WORK TO BE COMPLETED
A word-for-word copy of the records below is needed, without the images.

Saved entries
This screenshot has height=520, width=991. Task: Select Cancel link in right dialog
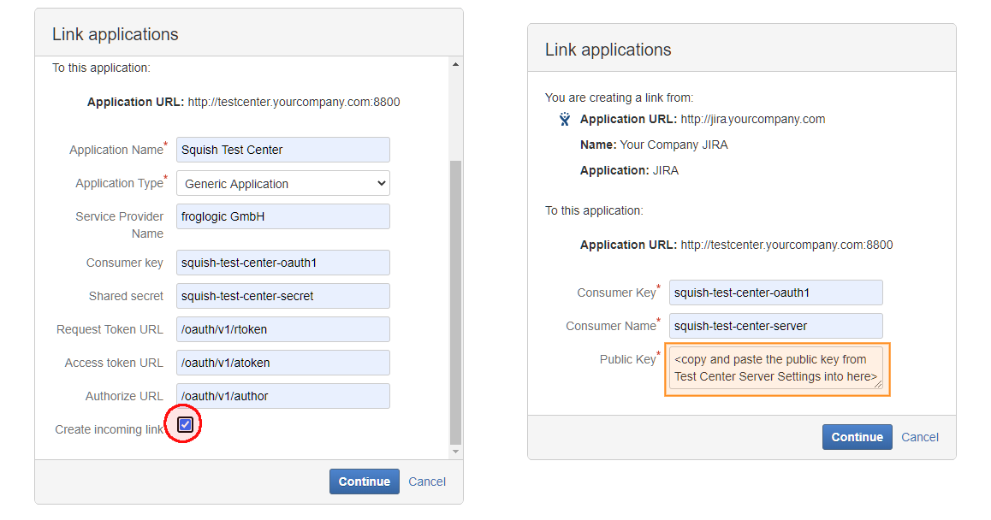point(920,437)
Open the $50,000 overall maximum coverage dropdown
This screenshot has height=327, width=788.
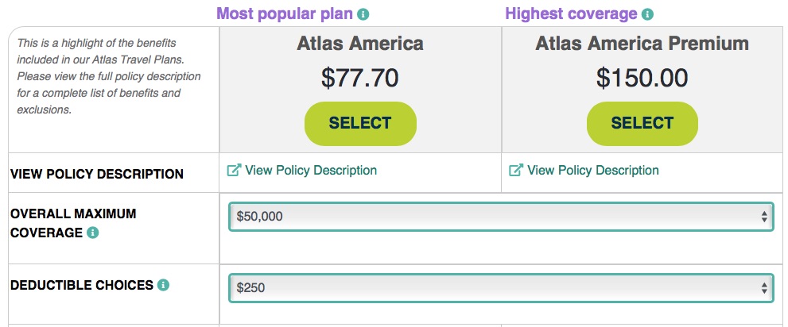(x=501, y=217)
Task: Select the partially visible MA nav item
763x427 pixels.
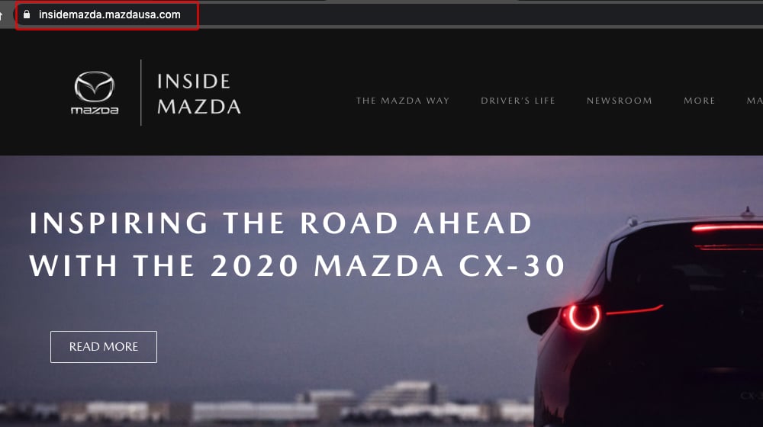Action: (755, 101)
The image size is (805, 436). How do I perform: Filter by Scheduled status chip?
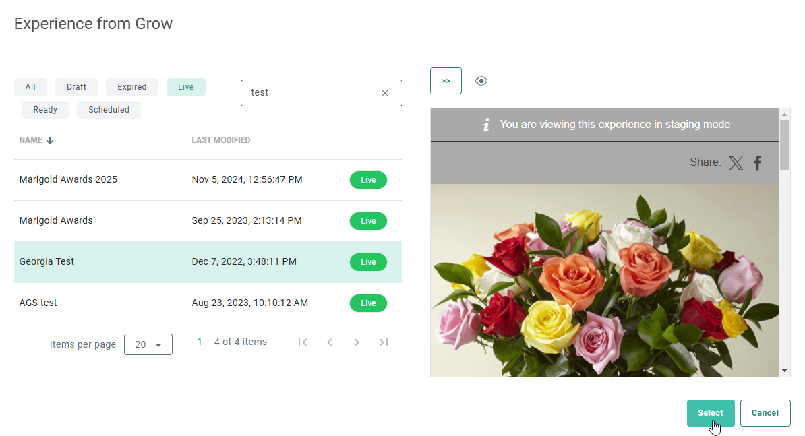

ANSWER FOR THE TASK
This screenshot has height=520, width=991. Task: Select Cancel link in right dialog
point(920,437)
Open the $50,000 overall maximum coverage dropdown
This screenshot has height=327, width=788.
(x=501, y=217)
Task: Select the partially visible MA nav item
763x427 pixels.
Action: (755, 101)
The image size is (805, 436). How do I perform: Filter by Scheduled status chip?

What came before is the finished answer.